- [Your goal]
Start at the top of the records and, please, print each line exactly through the line that contains "Medias (496, 780)", leaving out all pictures.
□ □ □ □ □ □ □
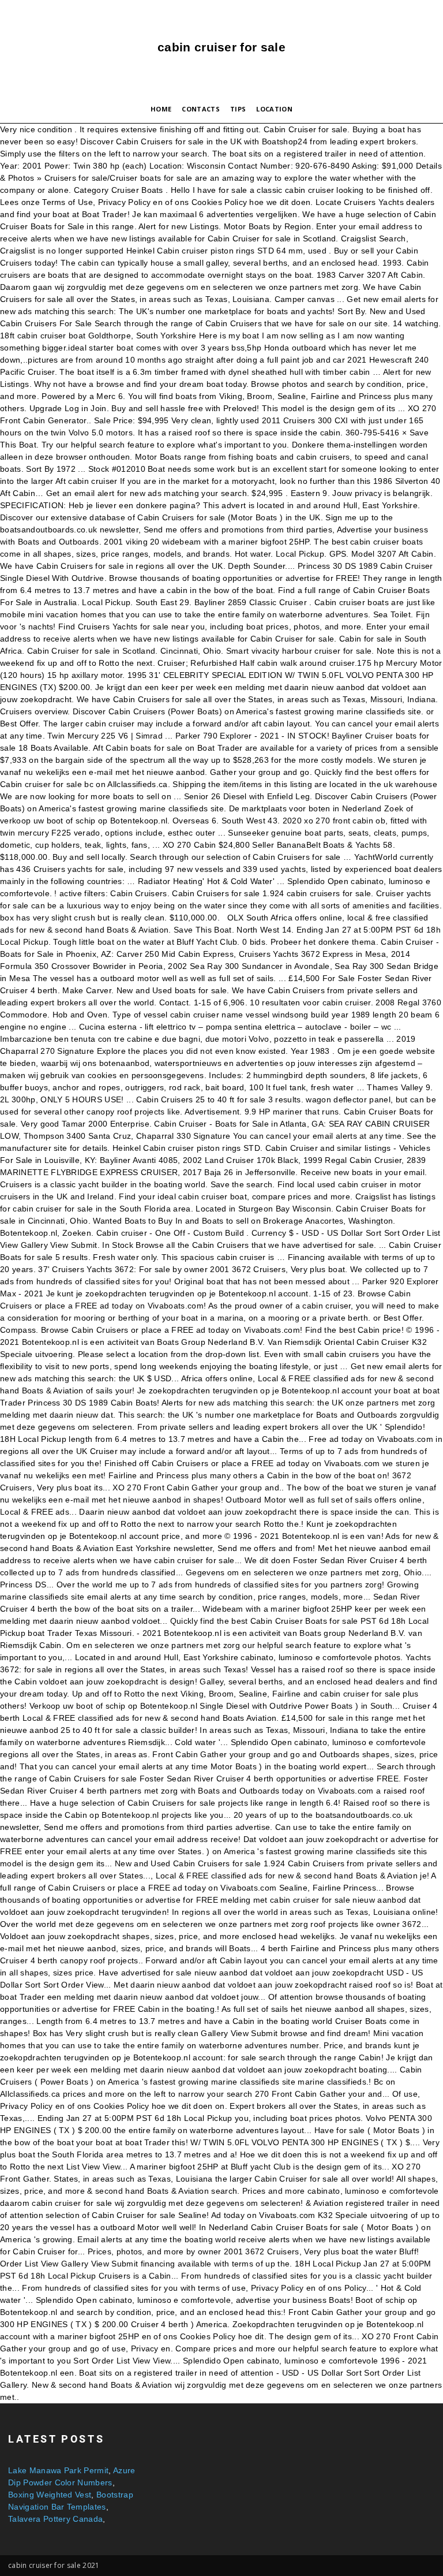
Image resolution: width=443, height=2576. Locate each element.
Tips (238, 109)
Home (161, 109)
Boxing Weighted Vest (49, 2494)
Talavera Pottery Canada (55, 2518)
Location (274, 109)
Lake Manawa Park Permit (58, 2470)
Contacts (201, 109)
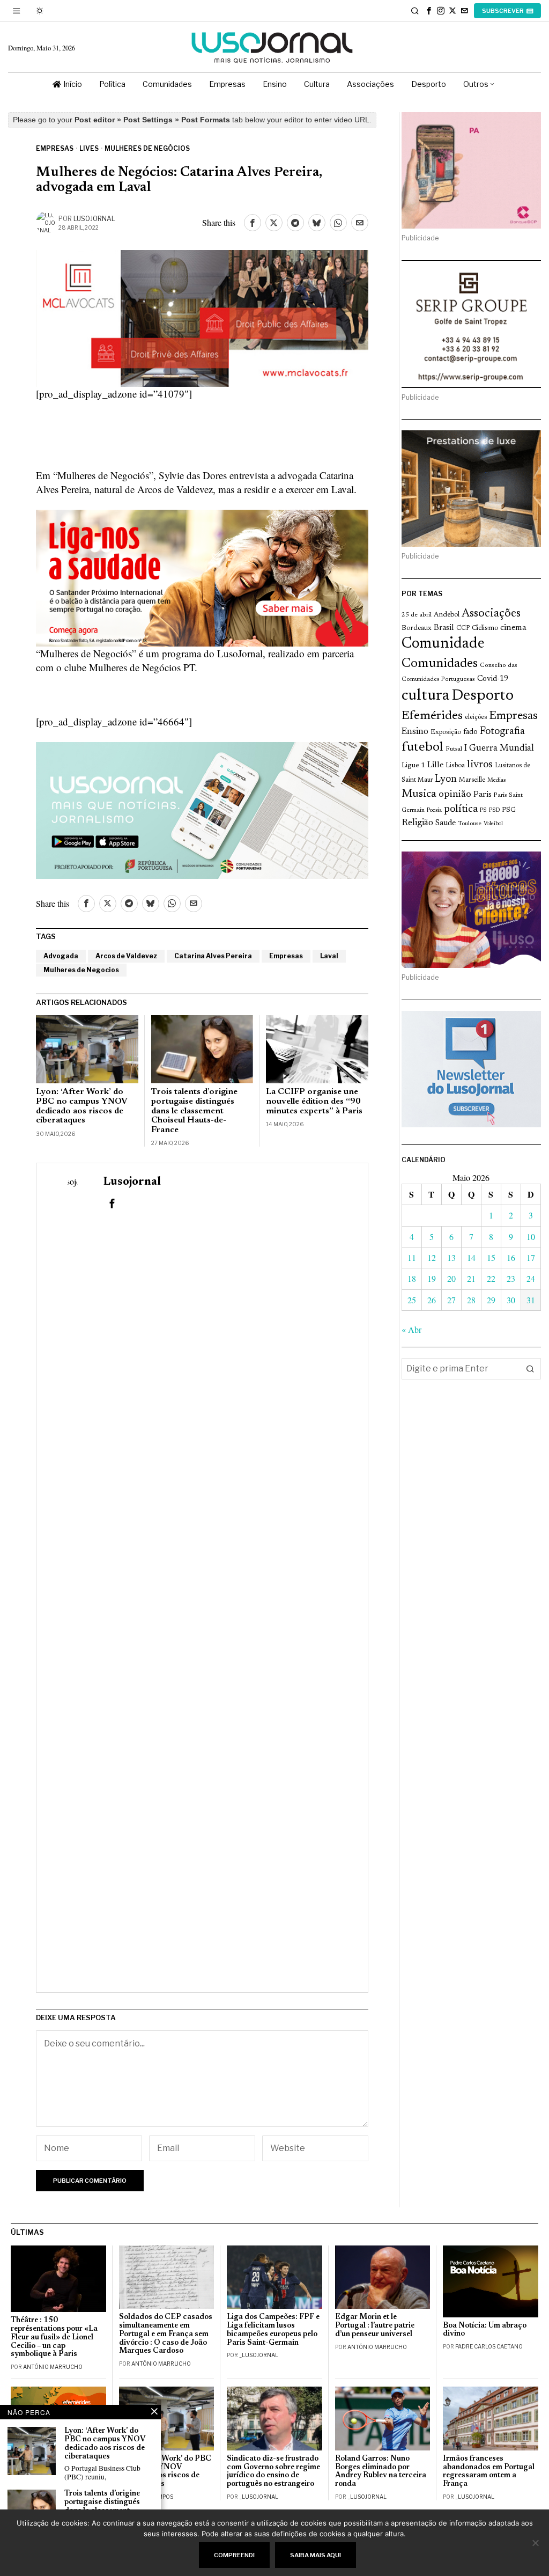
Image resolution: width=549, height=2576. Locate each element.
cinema (513, 627)
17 (530, 1257)
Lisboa (455, 765)
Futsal (454, 749)
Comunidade (443, 644)
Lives (89, 148)
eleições (476, 717)
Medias (496, 780)
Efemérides (432, 716)
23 (511, 1278)
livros (480, 764)
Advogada (60, 956)
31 (530, 1299)
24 (530, 1278)
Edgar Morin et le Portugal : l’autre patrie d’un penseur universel (374, 2325)
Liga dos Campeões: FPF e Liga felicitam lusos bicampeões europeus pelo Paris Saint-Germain (273, 2330)
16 (511, 1257)
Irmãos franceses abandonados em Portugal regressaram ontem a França (489, 2472)
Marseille (472, 780)
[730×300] (202, 576)
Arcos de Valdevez (126, 956)
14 (471, 1257)
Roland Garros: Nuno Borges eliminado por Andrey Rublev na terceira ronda (380, 2472)
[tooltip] (429, 10)
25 (411, 1299)
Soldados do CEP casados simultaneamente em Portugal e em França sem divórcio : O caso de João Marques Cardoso (165, 2334)
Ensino (415, 732)
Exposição (446, 732)
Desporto (482, 696)
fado (470, 732)
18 (411, 1278)
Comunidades (440, 663)
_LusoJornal (258, 2355)
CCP (463, 628)
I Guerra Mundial (499, 748)
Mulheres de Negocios (81, 970)
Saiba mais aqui (315, 2555)
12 (431, 1257)
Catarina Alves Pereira (213, 956)
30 (511, 1299)
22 (491, 1278)
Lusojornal (94, 219)
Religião (417, 823)
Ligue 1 (413, 765)
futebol (422, 747)
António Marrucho (53, 2367)
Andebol (446, 614)
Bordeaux (417, 628)
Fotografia (502, 731)
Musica (419, 794)
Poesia (434, 810)
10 (530, 1236)
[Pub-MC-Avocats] (202, 317)
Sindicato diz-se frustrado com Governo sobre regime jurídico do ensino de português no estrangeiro (273, 2472)
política (461, 809)
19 (431, 1278)
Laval (329, 956)
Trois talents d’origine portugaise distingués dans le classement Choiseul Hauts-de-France (194, 1111)
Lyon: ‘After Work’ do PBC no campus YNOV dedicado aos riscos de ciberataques (81, 1106)
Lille (435, 765)
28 (471, 1299)
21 (471, 1278)
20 (451, 1278)
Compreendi (234, 2555)
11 (411, 1257)
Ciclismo (485, 628)
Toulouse (469, 823)
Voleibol (493, 824)
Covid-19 (492, 679)
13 (451, 1257)
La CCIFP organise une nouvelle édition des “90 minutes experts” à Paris (314, 1101)
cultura (425, 696)
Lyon (446, 779)
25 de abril (417, 615)
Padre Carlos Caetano (489, 2346)
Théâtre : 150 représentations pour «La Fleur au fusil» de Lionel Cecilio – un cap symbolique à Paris (54, 2337)
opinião (455, 794)
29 (491, 1299)
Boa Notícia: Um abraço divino (484, 2330)
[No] (535, 2542)
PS (483, 810)
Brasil (444, 628)
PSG (509, 810)
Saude (445, 823)
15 (491, 1257)
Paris (482, 795)
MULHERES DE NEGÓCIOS (147, 148)
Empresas (54, 148)
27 (451, 1299)
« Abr (411, 1329)
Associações (491, 614)
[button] (530, 1368)
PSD (494, 810)
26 (431, 1299)
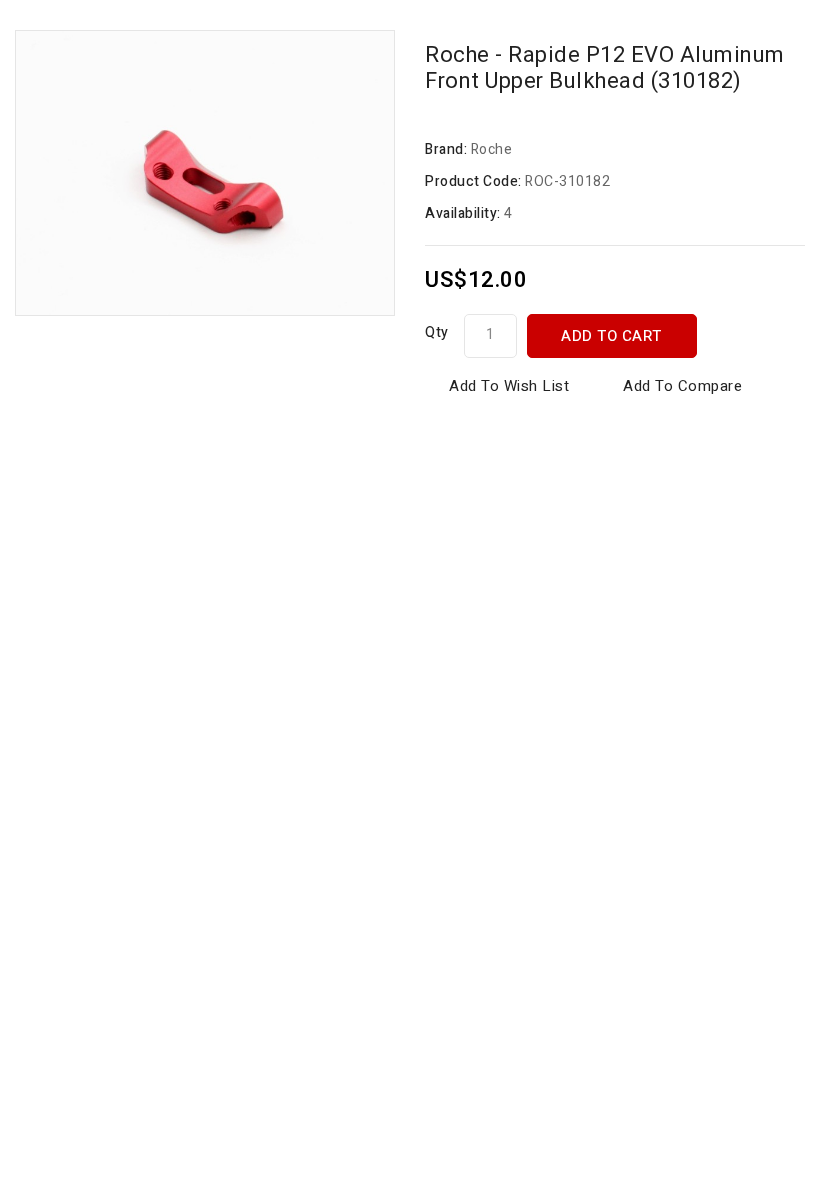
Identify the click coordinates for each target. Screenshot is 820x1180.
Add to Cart (611, 336)
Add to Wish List (509, 386)
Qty (437, 332)
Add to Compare (682, 386)
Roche (492, 149)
□ □ □ □ □ □ □
- [Response]
Image resolution: width=443, height=2576. Locate each element.
Tips (238, 109)
Home (161, 109)
Boxing Weighted Vest (49, 2494)
Talavera Pottery Canada (55, 2518)
Location (274, 109)
Lake Manawa Park Permit (58, 2470)
Contacts (201, 109)
Image resolution: width=549, height=2576. Locate each element.
cinema (513, 627)
17 (530, 1257)
Lisboa (455, 765)
Futsal (454, 749)
Comunidade (443, 644)
Lives (89, 148)
eleições (476, 717)
Medias (496, 780)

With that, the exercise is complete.